Articolo di Umberto Scaramozzino
Il ritorno degli Starsailor è uno di quegli eventi che sembra riportare pace e armonia in un sistema dall’equilibrio precario. Non aggiunge molto né alla loro storia, né a quella della musica o del rock alternativo britannico – del quale hanno scritto almeno un paio di belle pagine, nei primi Duemila – ma in qualche modo fa bene a tutti noi. Per rendersene conto forse non basta l’ascolto in cuffia di “Where The Wild Things Grow”, buon disco uscito lo scorso marzo dopo un silenzio di quasi sette anni, ma è importante immergersi in una loro prova dal vivo, come questa allo sPAZIO211 di Torino, durante la quale assaporare un’atmosfera che solo una band del post-Britpop può regalare.
Dopo la pausa prolungata che aveva lasciato spenti i motori per otto lunghi anni, una prima reunion del combo guidato da James Walsh arrivò nel 2017 a riscaldare i cuori dei millennial, poco prima di un ulteriore limbo di attese, certamente dilatato dalla pandemia. La promessa di un solido ritorno si rinnova però oggi, con un sesto capitolo discografico che porta con sé la freschezza dei nuovi inizi e la volontà di non restare cristallizzati in un passato assolutamente impossibile da replicare. E in effetti il percorso artistico degli Starsailor, iniziato più o meno nello stesso periodo storico e contesto di altre note band come Keane, Doves, Embrace, Travis, Turin Brakes, Snow Patrol e – ebbene sì – Coldplay, era forse proprio quello più a rischio rispetto alla perfida trappola chiamata “nostalgia“. Un disco come “Love is here” in tal senso può essere sia una benedizione che una condanna, no? Però gli Starsailor hanno un’arma segreta estremamente rara ed efficace per scongiurare questo pericolo: l’umiltà. La stessa con la quale oggi lavorano ai nuovi pezzi, sapendo di non potersi adagiare sui fasti di inizio carriera. Nascono da qui dei brani convincenti, sia in studio che dal vivo, tra i quali spiccano la title-track e la brillante “Heavyweight” che anima la platea come un qualunque evergreen dei primi due dischi.
Lo show è molto breve, appena un’ora e un quarto con una scaletta di diciassette brani (gli stessi di tutto il tour) intervallati da rari momenti di interazione.
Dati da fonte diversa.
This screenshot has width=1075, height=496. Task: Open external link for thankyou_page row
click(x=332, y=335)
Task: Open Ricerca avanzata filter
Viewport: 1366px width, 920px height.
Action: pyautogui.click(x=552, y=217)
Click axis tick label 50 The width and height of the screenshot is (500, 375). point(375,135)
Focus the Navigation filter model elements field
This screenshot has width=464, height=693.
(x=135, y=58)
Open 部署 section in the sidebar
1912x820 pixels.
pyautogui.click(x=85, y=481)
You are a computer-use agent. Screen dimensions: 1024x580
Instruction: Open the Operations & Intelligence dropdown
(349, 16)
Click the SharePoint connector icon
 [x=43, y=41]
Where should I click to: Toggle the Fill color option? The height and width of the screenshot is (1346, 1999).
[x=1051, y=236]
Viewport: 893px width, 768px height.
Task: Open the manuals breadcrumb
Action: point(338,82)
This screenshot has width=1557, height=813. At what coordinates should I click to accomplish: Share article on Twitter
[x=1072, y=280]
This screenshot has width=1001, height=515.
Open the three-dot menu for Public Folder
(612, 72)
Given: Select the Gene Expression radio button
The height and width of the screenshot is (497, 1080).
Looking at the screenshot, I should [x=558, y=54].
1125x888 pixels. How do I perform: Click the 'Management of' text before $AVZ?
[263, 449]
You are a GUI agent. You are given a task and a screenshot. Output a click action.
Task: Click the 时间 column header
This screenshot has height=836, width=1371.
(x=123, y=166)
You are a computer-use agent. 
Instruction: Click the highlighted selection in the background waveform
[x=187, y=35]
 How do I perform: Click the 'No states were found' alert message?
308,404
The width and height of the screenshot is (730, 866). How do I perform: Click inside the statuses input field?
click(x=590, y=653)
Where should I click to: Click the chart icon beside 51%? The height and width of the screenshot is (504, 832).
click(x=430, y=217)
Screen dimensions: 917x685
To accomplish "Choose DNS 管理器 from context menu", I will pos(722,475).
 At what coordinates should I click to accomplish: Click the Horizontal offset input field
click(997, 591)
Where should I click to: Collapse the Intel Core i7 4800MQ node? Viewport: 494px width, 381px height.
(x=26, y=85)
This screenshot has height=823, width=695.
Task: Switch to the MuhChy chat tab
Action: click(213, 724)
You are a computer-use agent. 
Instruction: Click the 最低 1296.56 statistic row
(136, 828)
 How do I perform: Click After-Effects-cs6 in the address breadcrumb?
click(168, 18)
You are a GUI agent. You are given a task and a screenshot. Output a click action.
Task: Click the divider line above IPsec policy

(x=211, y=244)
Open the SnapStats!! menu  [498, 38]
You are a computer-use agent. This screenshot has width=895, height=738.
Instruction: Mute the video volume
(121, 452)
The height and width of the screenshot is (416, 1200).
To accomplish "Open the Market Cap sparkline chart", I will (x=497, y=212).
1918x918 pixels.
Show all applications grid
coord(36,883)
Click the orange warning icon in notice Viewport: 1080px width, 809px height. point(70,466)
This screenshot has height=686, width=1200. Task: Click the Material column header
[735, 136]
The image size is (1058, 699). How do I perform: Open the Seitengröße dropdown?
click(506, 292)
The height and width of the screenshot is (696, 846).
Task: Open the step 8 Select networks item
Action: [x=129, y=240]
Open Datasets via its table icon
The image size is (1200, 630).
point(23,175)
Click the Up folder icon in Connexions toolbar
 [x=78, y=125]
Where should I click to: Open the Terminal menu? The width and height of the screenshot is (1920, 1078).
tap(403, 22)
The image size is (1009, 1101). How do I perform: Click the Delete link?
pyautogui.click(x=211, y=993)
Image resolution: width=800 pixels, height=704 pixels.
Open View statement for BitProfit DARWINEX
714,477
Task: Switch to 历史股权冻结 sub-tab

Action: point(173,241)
Quei pochi attimi di contatto tra James e il pubblico, però, sono assolutamente esplicativi di cosa rende speciale una band del genere nel 2024. C’è la totale assenza di spocchia, c’è un sana dose di riconoscenza e la naturalezza che è sempre più difficile da ricercare persino negli artisti emergenti, figuriamoci in un progetto con un quarto di secolo di storia alle spalle. Anche per questo vedere i cinque inglesi sul palco è un piacere. Sorridono, si scambiano cenni d’intesa ed eseguono ogni brano con orgoglio e la voglia di divertirsi. C’è una bellissima atmosfera che arriva senza filtri, inclusiva, figlia di un rock gentile.
“La band è invecchiata, i nostri fan sono invecchiati, hanno dei figli ora e in alcuni casi fortunati quei figli ascoltano le stesse band. È bello vedere alcune persone nel pubblico che sono più giovani di questa canzone”. Così presenta “Fever”, un James Walsh visibilmente divertito e forse anche un po’ emozionato, nonostante abbia quasi certamente sfoggiato questa battuta in ogni show del tour, o almeno tutti quelli con qualche giovane rappresentante delle nuove generazioni. La voce del frontman, in realtà, non sembra invecchiata per niente e se non fosse per James Stelfox, che da autentica anti-rockstar fuma la sua bella sigaretta elettronica sul palco, si potrebbe pensare che il tempo si sia fermato a quel magico momento di inizio secolo e inizio millennio. Una calorosa illusione che forse non proietta gli Starsailor verso un futuro entusiasmante, ma offre una dimensione positiva, rassicurante e benefica nella quale ogni buon amante del britpop può ancora trovare rifugio.